On the interior, some cells differentiate into osteoblasts and beging to lay down mineralized bony matrix (the primary ossification center)
BLood vessels invade and stimulate ossification
the diaphysis grows in length toward the ends of the bone
A 2nd ossification center forms in the piphyses and lay down bone in the opposite direction toward the primary ossification center.
What is the space of hyaline cartilage located between the primary and secondary ossification centers called?
the epiphyseal growth plate
WHen do primary ossification centers appear during development?
WHen do secondary ossification centers appear?
primary - during week 8 of development
secondary - after birth
What happens when there is no more hyaline cartilage between the ossification centers?
the epiphyseal plate has closed and the bone won’t grow anymore
Loose mesenchyme between the cartilage models of bones differentiate into what?
either fibrous tissue or fibrocartilage depending on the type of joint
Or in the case of synovial joints, programmed apopotsis results in the joint cavity between the adjacent cartilage models
What is marfan syndrome?
it’s a connective tissue disorder that causes excessive long bone growth
It’s related to the fibrillin gene
you get long thin limbs
it also affects the heart, vessels, bones lungs, and eyes
What is osteogenesis imperfecta?
It’s a defect in type 1 collagen gene
autosomal dominant or recessive
you get extreme bone fragility because you don’t have the colagen to provide resilience for the bone
results in frequent fractures and hypermobile joints and decreased bone density
What happens in achondroplasia?
It’s a defect in FGFR3 so that you get a mutated form of the receptor that is actively involved bone growth of long bones
can be autosomal dominant or spontaneous mutation
it’s the most common form of dwarfism
What happens in acromegaly?
excess growth hormone AFTER growth plates have closed, resulting in large, heavy bones especially the face hands and feet
(Andre the giant)
What happens in gigantism?
when you have excess growth hormone during childhood BEFORE the growth plates have closed
you get overal large size - height AND organs
What happens in congenital hip dysplasia?

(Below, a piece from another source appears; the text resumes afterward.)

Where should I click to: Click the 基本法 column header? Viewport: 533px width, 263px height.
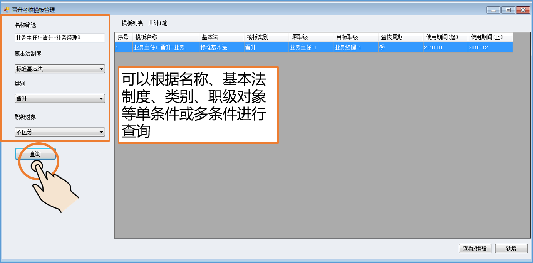[221, 37]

It’s incomplete formation of the acetabulum, which holds the femur head into the hip joint
you end up with legs held in positions that don’t match, less movement, uneven leg length - can be complete dislocation or just laxity
The skeletal system is divided into what two classifications?
the axial skeleton and the appendicular skeleton
what make sup the axial skeleton? the appendicular skeleton?
axial: skull, vertebral column, ribs, and sternum
appendicular: pectoral and pelvic girdles plus limbs
What cells form a sheath around the notochord and neural tube?
sclerotome cells from the somites
THe sclerotome from each somite divides into what to segments?